Slow Food wimdet sich mit verschiedenen Projekten dem Schutz der biologischen Vielfalt unserer Lebensmittel, darunter die Arche des Geschmacks und die Presidi. In den letzten Jahren hat Slow Food nicht nur die wirtschaftlichen, ökologischen, sozialen und kulturellen Auswirkungen dieser Projekte gemessen, sondern darüber hinaus versucht, zu quantifizieren, welche Auswirkungen der Konsum von Presidi-Produkten auf die Gesundheit der Verbraucher hat. Dazu wurden eine Reihe von Nährwertanalysen von tierischen und pflanzlichen Erzeugnissen in Zusammenarbeit mit Universitäten und Speziallabors durchgeführt.
Beim Vergleich zwischen Produkten der Arche des Geschmacks oder der Slow Food Presidi einerseits und handelsüblichen Sorten andererseits wurden erhebliche Unterschiede in Bezug auf den Nährwert deutlich, sowohl bei den Produkten tierischen als auch pflanzlichen Ursprungs.

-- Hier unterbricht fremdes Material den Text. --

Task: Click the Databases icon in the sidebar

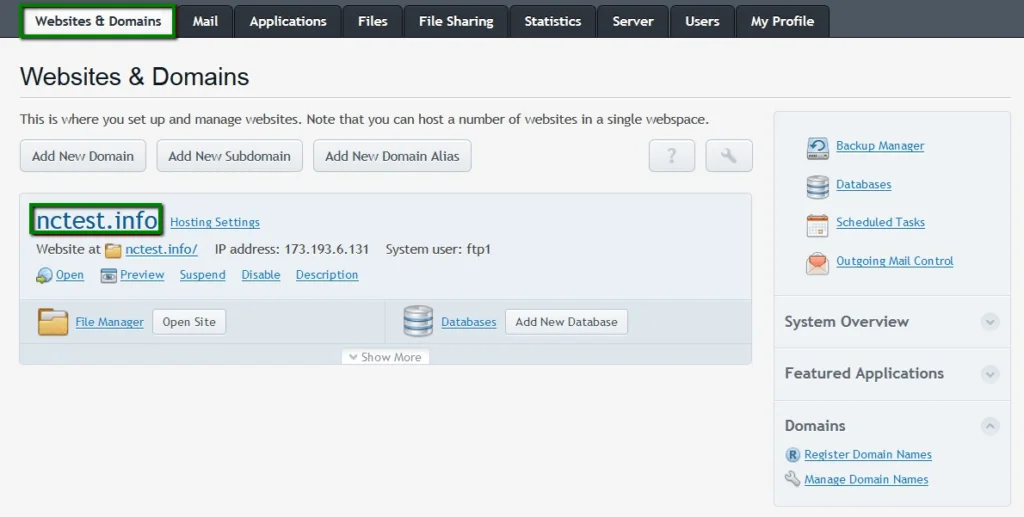Action: [817, 186]
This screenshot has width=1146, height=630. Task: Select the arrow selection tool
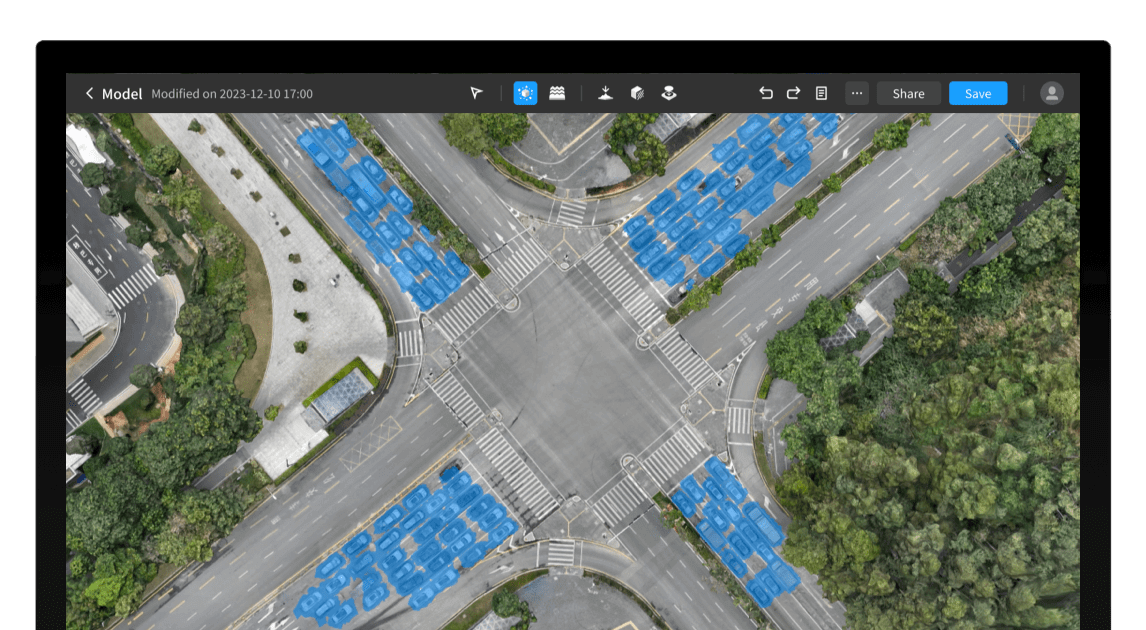click(x=475, y=93)
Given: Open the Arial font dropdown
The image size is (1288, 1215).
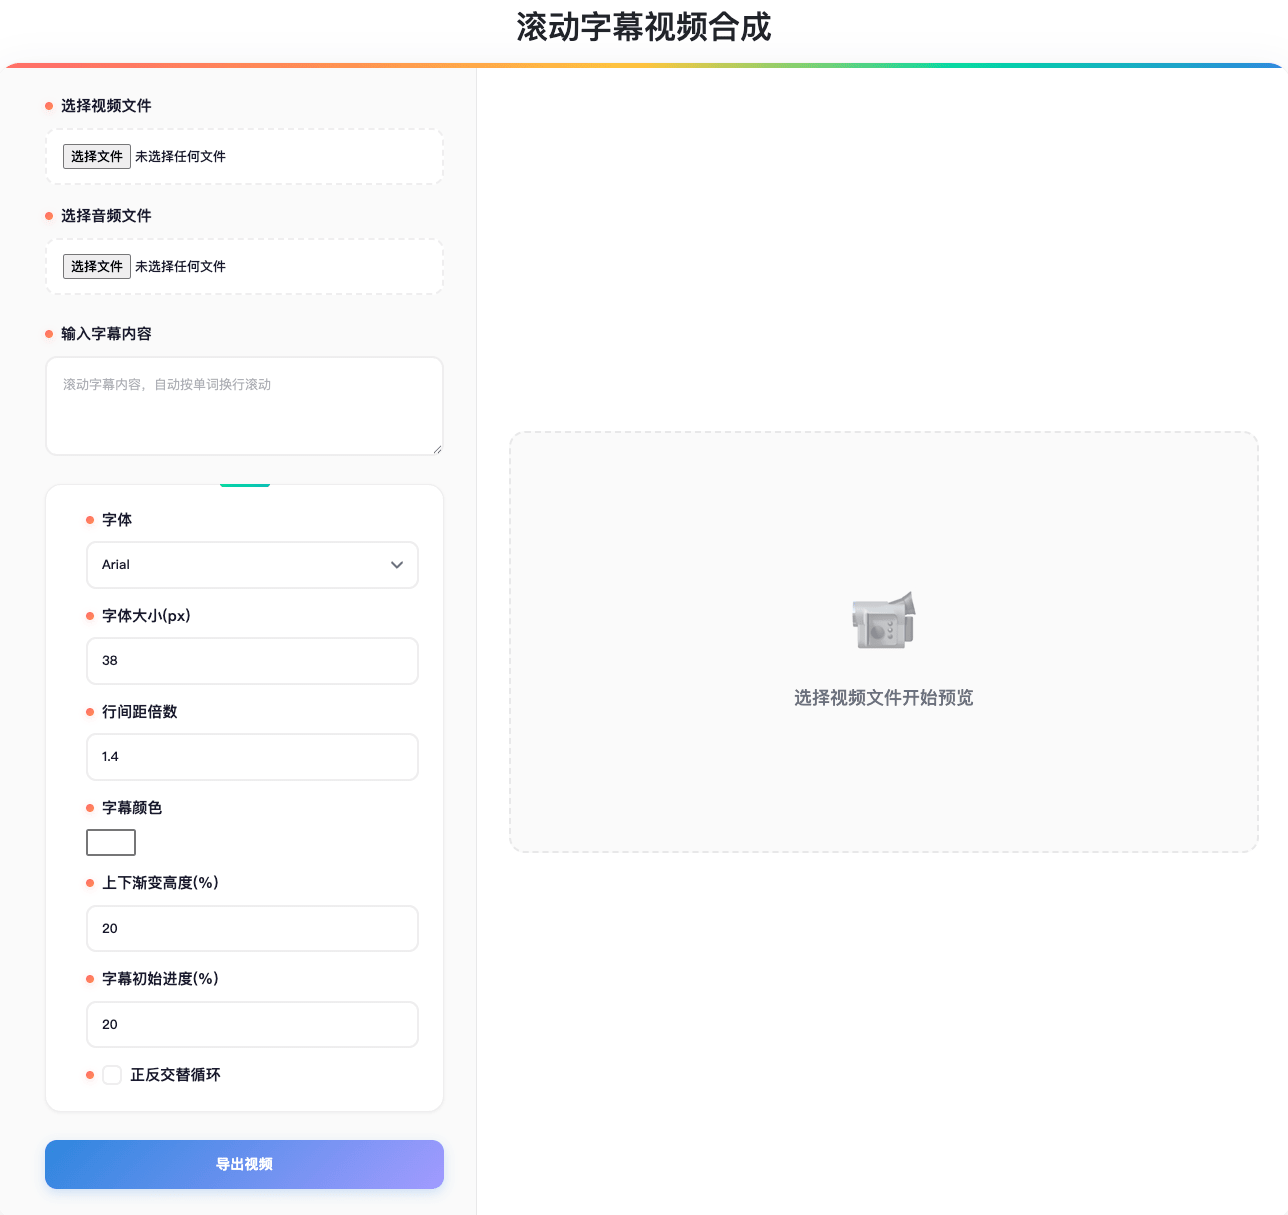Looking at the screenshot, I should click(x=252, y=565).
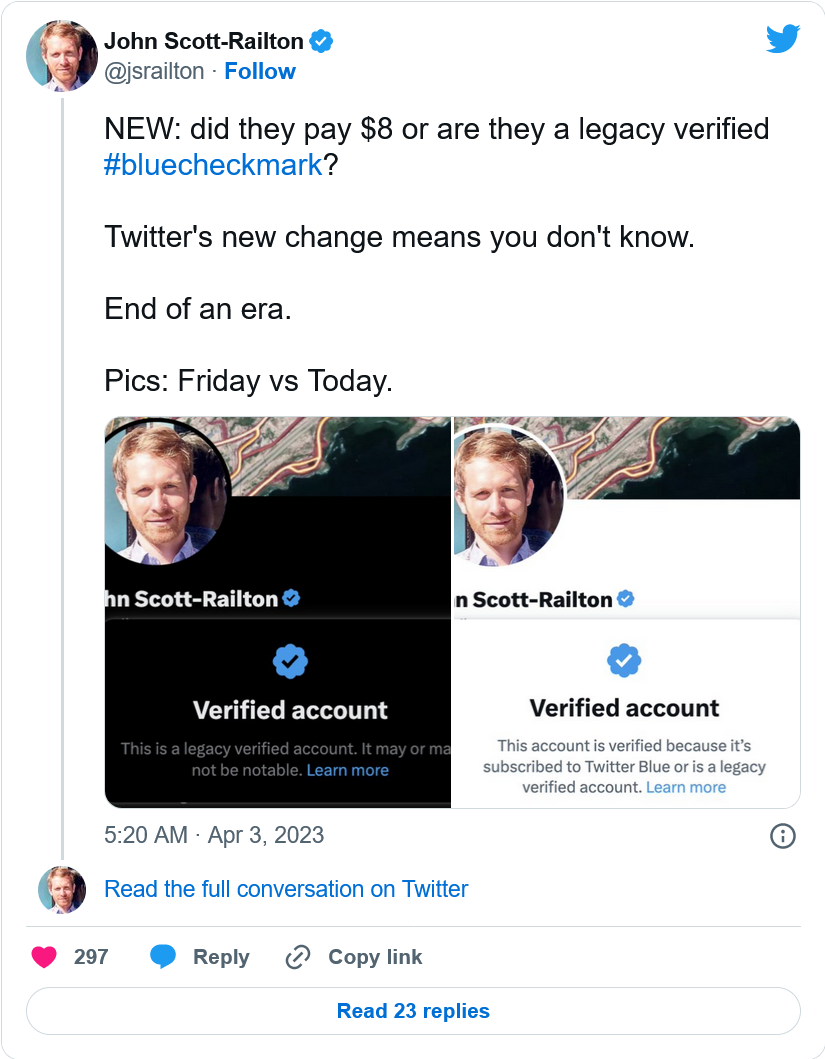The image size is (825, 1059).
Task: Click the reply speech bubble icon
Action: (x=163, y=957)
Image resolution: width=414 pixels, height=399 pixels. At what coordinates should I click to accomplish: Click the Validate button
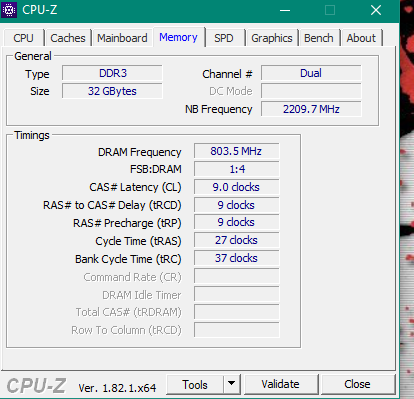click(x=281, y=384)
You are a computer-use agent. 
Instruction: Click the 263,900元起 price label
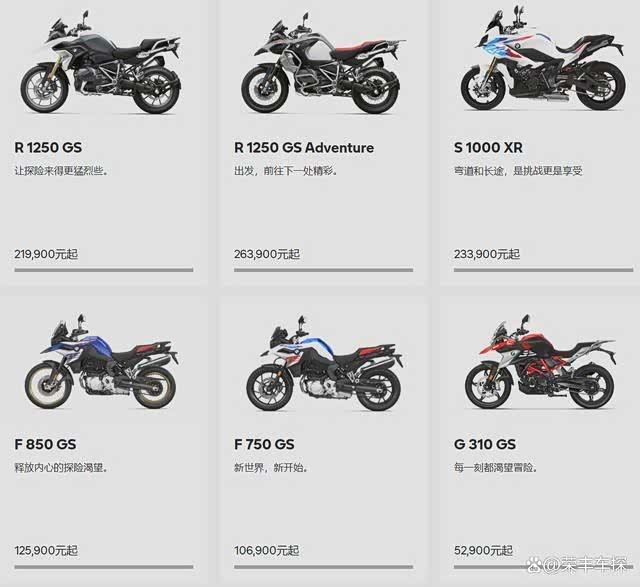click(267, 254)
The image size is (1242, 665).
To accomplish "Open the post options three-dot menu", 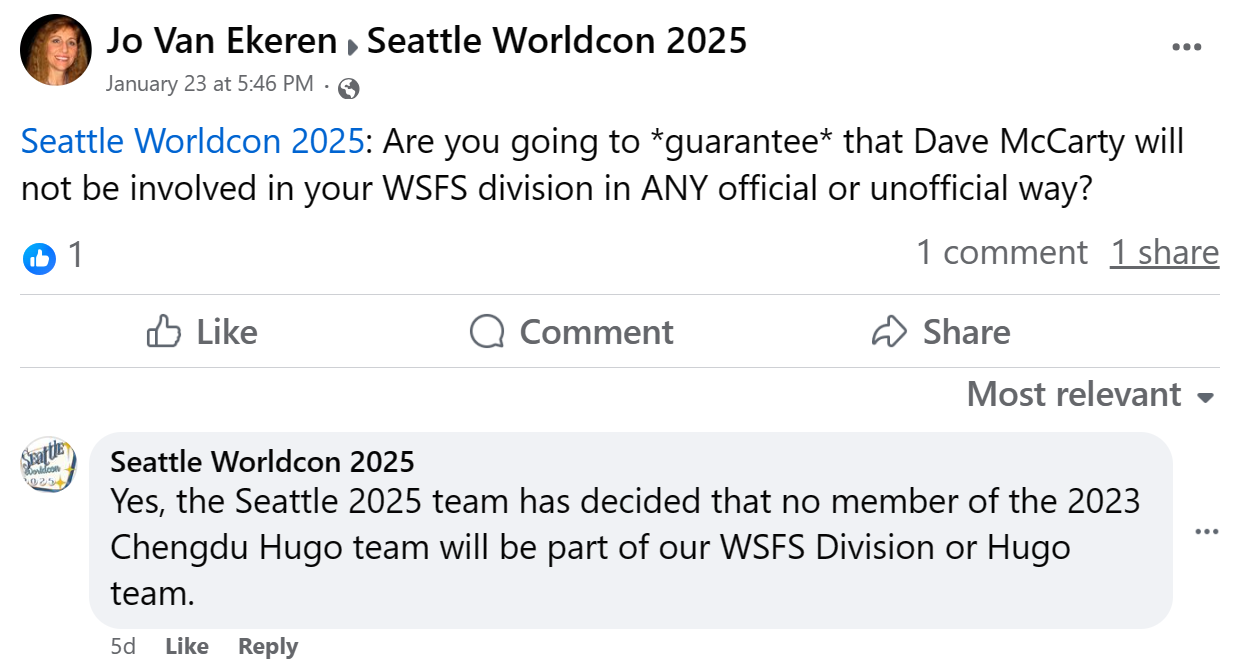I will [x=1186, y=47].
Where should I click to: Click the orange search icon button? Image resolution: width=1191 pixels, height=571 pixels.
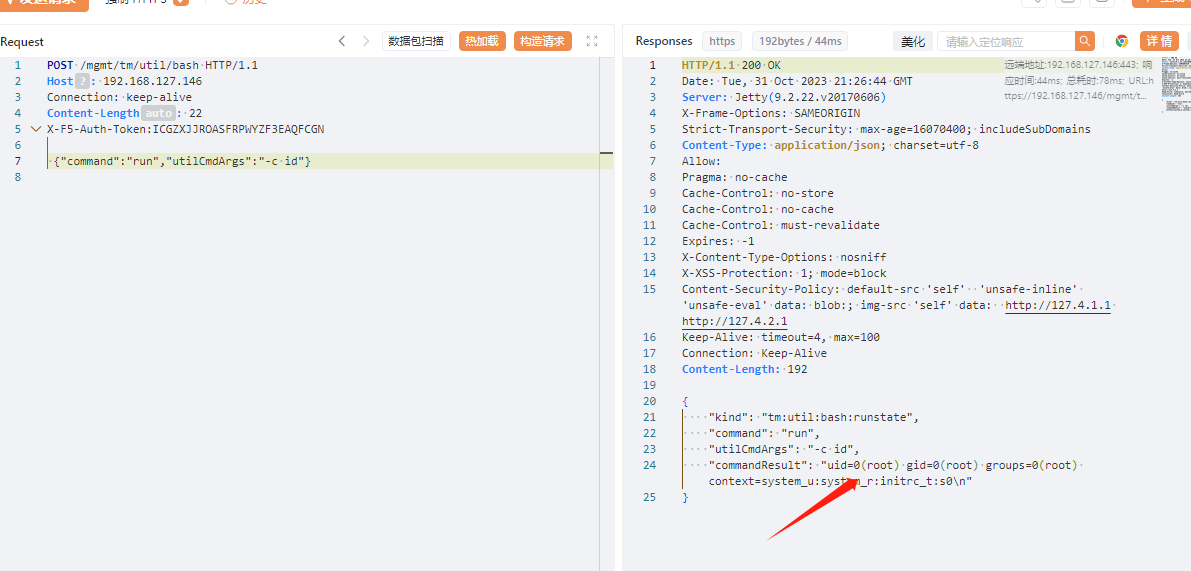(x=1085, y=41)
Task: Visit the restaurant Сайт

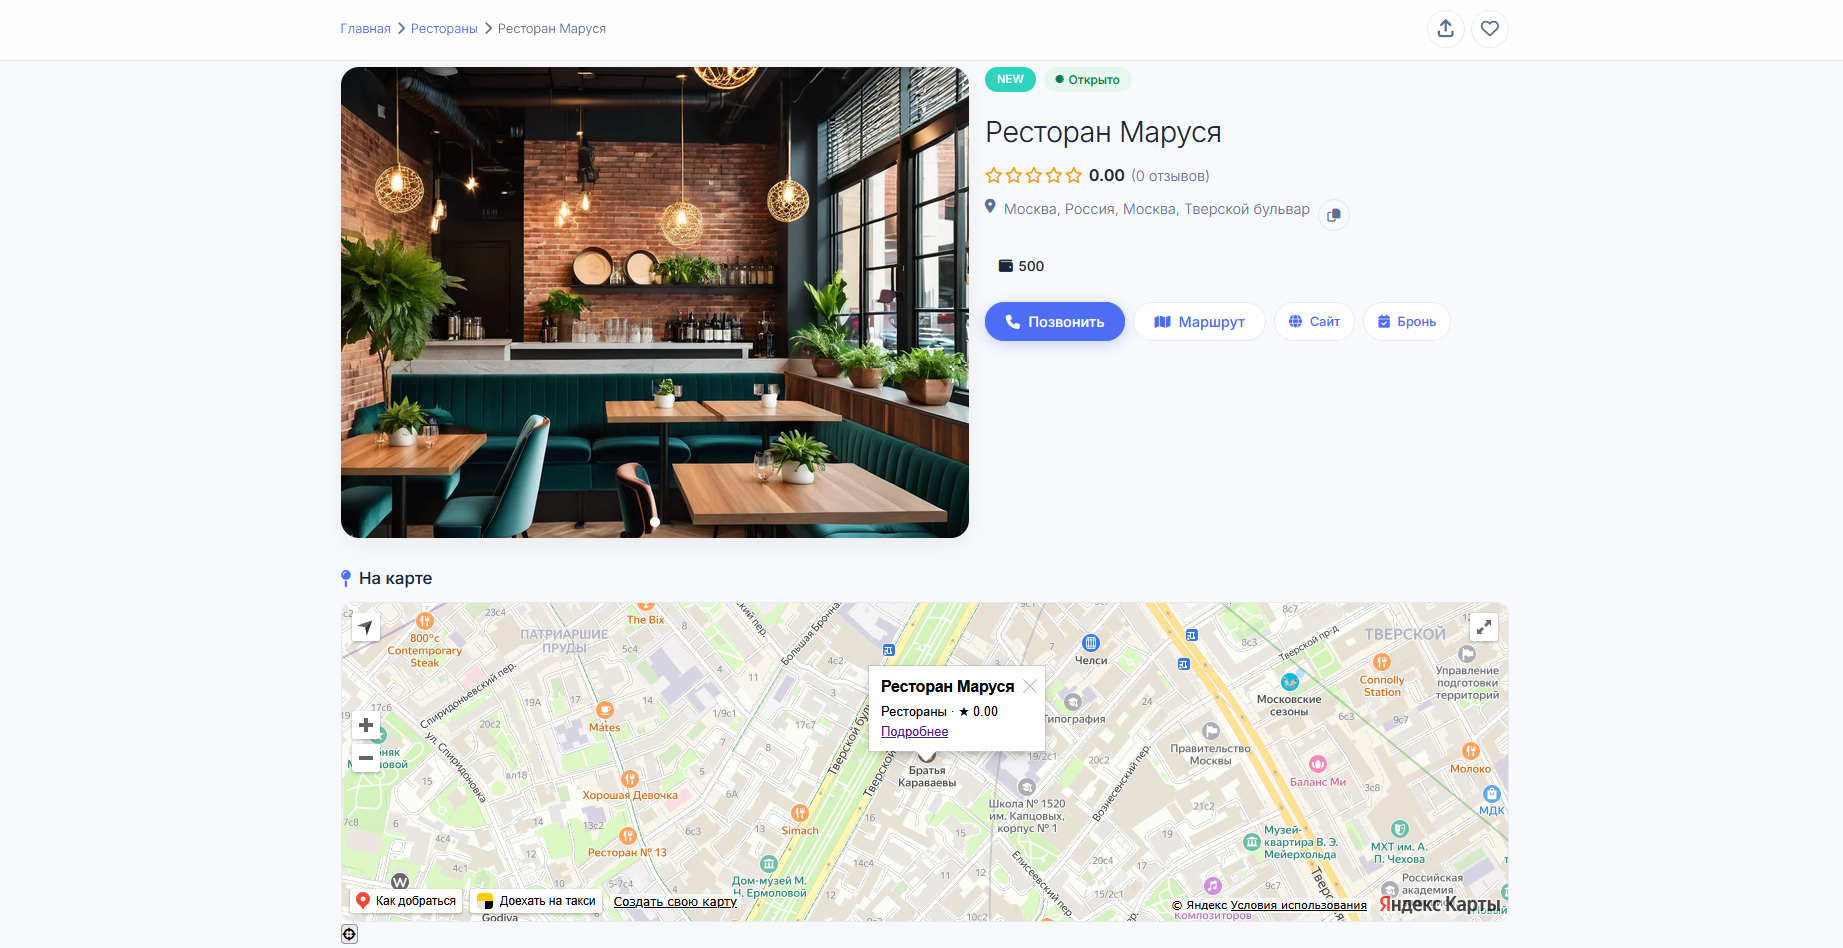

So weist der spanische Millo Corvo (schwarzer Mais) einen hohen Gehalt an Anthocyanen und Pflanzenpigmenten auf und verfügt über stark antioxidative und entzündungshemmende Wirkung. Auch die apulischen Karotten aus Polignano, eine mehrfarbige traditionelle Karottensorte aus der Gegend von Bari, enthalten weniger Zucker als handelsübliche Sorten. Besonders die lilafarbenen Karotten zeichnen sich durch einen viermal höheren Anteil an Antioxidantien aus als handelsübliche Karotten.
Der Verzehr von 100 g lilafarbenen Karotten aus Polignano entspricht dem Nährwert von 400 g handelsüblichen Karotten.
Das Slow Food Presidio der Alb-Leisa und seine Linsen von der schwäbischen Alb weisen dank einer vorteilhaften Kombination von Boden – und Klimabedingungen sowie lokaler Expertise außergewöhnliche organoleptische und ernährungsphysiologische Eigenschaften auf. Im Vergleich zu internationalen Linsensorten hat diese lokale Sorte 15-20% mehr Proteine und mehr als doppelt so viele Ballaststoffe.
Gleiches lässt sich auch bei den Tierarten beobachten. Ein Beispiel dafür ist das Huhn aus der französischen Gascogne: Die besonderen Eigenschaften dieser traditionellen Hühnerrasse in Kombination mit der Freilandhaltung auf der Weide sorgen für Fleisch einer herausragenden Qualität, das proteinreicher ist als die meisten handeslüblichen Hühnersorten, dabei aber nur ein Drittel des Fettanteils und weniger Cholesterin hat.
Diese Ergebnisse zeigen, dass der Schutz der biologischen Vielfalt und der Konsum von heimischen Pflanzen-und Tierarten nicht nur zum Schutz der Umwelt und zum Erhalt der kulturellen Traditionen einer Region beitragen, sondern sich auch positiv auf die Ernährungssicherheit auswirken und damit die Gesundheit der gesamten Bevölkerung verbessern können.
«Unsere Nahrungsmittel als Schlüssel für unsere Gesundheit. Nur mit biologischer Vielfalt können wir den Planeten ernähren» ist das Positionspapier von Slow Food, das unsere aktuellen globalen Lebensmittelsysteme untersucht und die Ansätze beleuchtet, mit denen sich Slow Food für eine gesunde Ernährung einsetzt.